[EXERCISE DESCRIPTION]: Could you write out, word for word, the lines below from the one containing "What do you see at coordinates (390, 17)" through the last line?

++++++++++

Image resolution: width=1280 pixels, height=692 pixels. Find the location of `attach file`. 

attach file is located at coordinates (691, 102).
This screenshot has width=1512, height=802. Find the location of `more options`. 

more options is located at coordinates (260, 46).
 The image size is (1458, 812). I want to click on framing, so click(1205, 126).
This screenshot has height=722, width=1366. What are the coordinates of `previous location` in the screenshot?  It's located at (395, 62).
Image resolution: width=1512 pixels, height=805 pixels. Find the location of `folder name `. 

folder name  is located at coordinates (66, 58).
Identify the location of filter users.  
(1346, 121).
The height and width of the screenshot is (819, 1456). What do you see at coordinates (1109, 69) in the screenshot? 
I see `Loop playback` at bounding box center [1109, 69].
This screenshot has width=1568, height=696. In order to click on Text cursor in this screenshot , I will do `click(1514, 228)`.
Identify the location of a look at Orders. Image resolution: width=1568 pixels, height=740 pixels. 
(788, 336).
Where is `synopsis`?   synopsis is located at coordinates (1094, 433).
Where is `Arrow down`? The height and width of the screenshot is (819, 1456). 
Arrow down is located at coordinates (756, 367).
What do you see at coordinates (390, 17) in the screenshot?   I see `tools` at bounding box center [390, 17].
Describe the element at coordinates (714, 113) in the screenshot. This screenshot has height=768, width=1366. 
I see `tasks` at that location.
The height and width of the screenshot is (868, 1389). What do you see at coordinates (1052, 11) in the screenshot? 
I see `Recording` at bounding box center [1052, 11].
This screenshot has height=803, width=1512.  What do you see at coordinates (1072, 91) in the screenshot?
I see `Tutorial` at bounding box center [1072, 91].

++++++++++

[FULL RESPONSE]:
What do you see at coordinates (390, 17) in the screenshot?   I see `tools` at bounding box center [390, 17].
Describe the element at coordinates (714, 113) in the screenshot. This screenshot has height=768, width=1366. 
I see `tasks` at that location.
The height and width of the screenshot is (868, 1389). What do you see at coordinates (1052, 11) in the screenshot? 
I see `Recording` at bounding box center [1052, 11].
This screenshot has height=803, width=1512.  What do you see at coordinates (1072, 91) in the screenshot?
I see `Tutorial` at bounding box center [1072, 91].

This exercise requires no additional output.